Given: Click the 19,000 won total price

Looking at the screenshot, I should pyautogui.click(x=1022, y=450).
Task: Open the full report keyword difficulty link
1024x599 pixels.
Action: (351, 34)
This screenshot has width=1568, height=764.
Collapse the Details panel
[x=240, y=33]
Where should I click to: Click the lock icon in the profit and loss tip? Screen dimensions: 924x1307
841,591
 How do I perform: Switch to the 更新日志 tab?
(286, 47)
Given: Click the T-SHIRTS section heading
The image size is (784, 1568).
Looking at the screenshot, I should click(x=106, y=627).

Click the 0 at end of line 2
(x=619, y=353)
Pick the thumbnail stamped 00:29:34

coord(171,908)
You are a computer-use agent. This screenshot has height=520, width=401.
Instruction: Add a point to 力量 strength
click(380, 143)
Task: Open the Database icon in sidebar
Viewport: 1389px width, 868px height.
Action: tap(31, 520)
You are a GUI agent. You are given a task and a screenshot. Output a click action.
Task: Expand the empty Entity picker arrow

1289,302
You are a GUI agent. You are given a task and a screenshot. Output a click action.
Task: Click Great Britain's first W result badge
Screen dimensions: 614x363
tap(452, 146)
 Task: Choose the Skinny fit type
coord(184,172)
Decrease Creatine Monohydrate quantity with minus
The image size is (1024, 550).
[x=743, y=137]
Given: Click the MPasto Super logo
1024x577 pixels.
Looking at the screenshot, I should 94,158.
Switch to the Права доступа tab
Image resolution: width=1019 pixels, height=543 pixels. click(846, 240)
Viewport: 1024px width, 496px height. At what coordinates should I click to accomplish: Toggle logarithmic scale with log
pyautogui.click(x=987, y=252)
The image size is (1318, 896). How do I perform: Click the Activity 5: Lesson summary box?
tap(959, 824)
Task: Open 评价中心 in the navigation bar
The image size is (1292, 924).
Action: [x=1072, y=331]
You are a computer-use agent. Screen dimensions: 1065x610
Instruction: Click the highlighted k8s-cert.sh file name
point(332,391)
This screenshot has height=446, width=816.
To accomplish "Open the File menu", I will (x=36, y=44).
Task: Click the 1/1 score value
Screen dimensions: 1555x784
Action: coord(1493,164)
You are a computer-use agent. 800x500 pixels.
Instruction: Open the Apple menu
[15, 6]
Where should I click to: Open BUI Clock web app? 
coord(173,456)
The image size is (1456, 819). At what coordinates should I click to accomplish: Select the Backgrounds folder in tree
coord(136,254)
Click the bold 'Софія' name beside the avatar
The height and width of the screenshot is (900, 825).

-- -- --

Gather each line of the records holding the string "This".

▶ [Exercise result]
This screenshot has width=1568, height=764.
You are a computer-use agent. This screenshot has height=520, width=401.
This screenshot has height=446, width=816.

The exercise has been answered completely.